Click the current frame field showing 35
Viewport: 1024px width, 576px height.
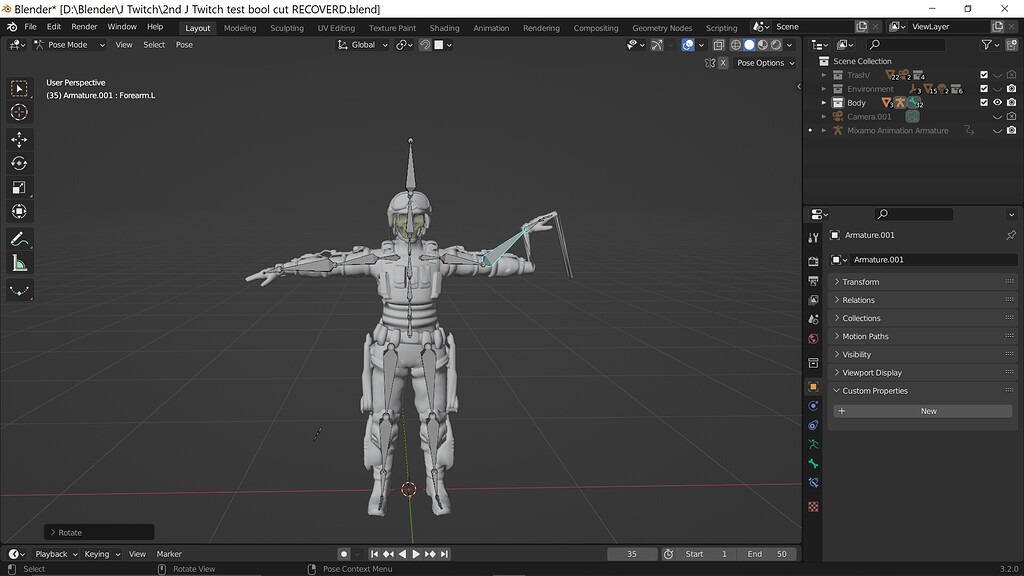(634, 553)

--

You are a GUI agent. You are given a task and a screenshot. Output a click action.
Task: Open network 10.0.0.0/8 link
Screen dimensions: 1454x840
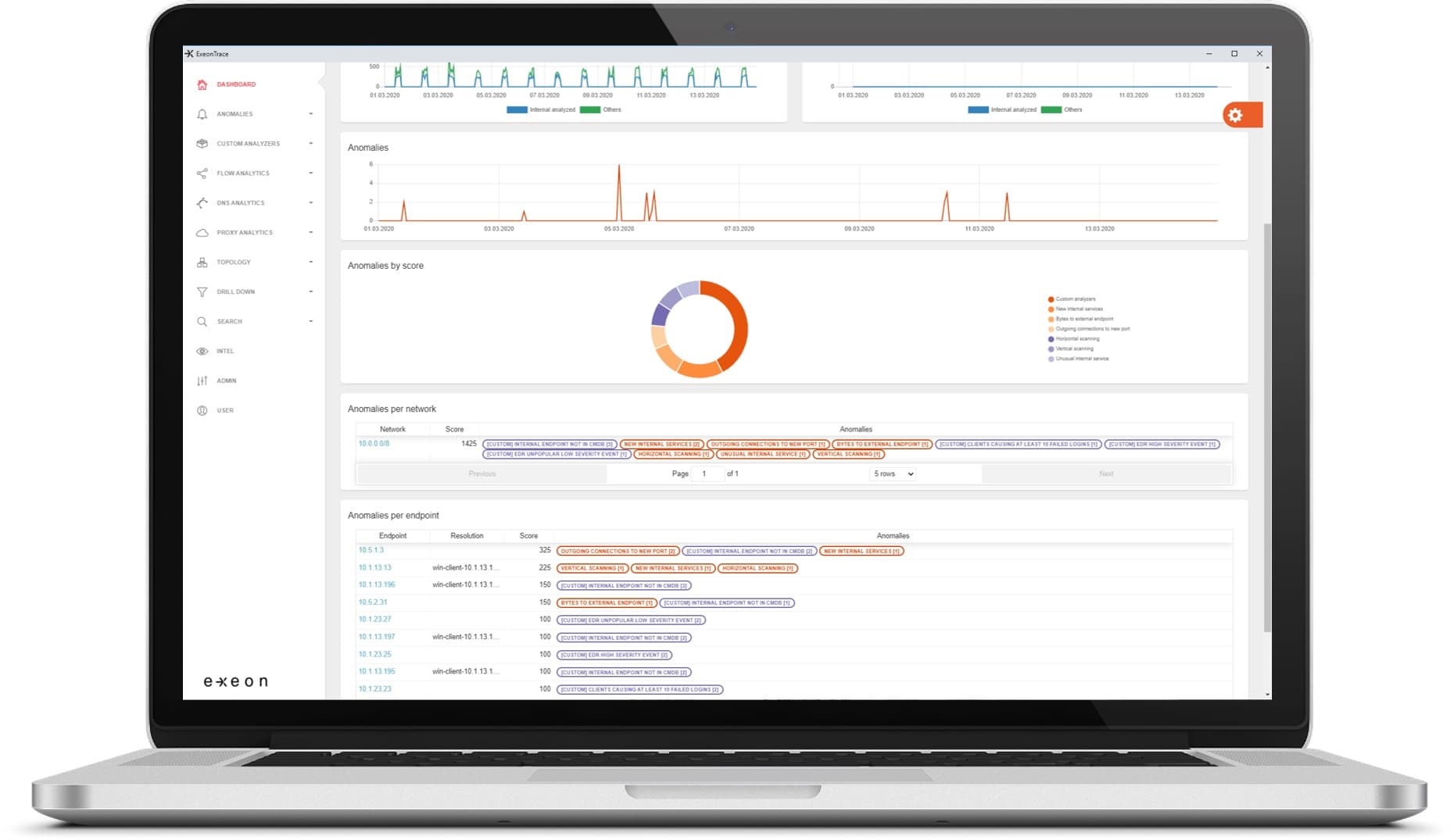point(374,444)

==

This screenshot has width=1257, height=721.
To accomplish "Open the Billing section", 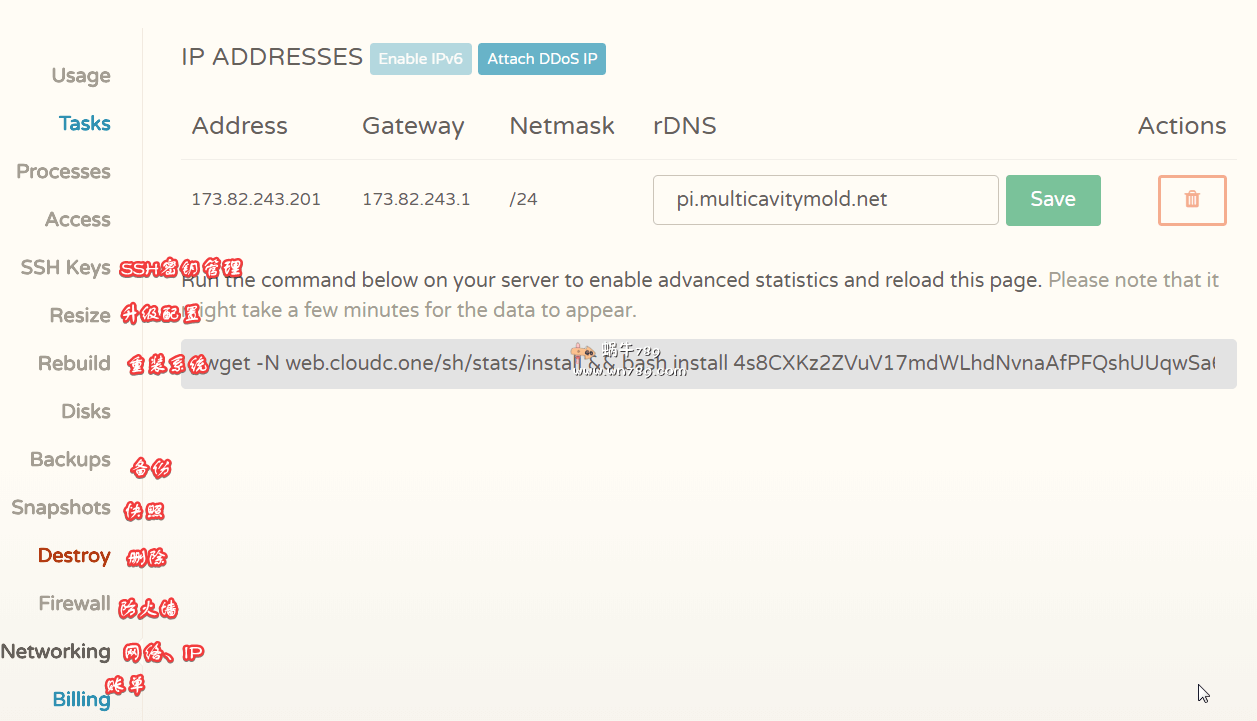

> **Required work**
Please copy out each line of the listing above that contains the string "screenshot".

> **Exercise result**
You are a GUI agent. You are given a task and a screenshot. Output a click action.
This screenshot has width=1257, height=721.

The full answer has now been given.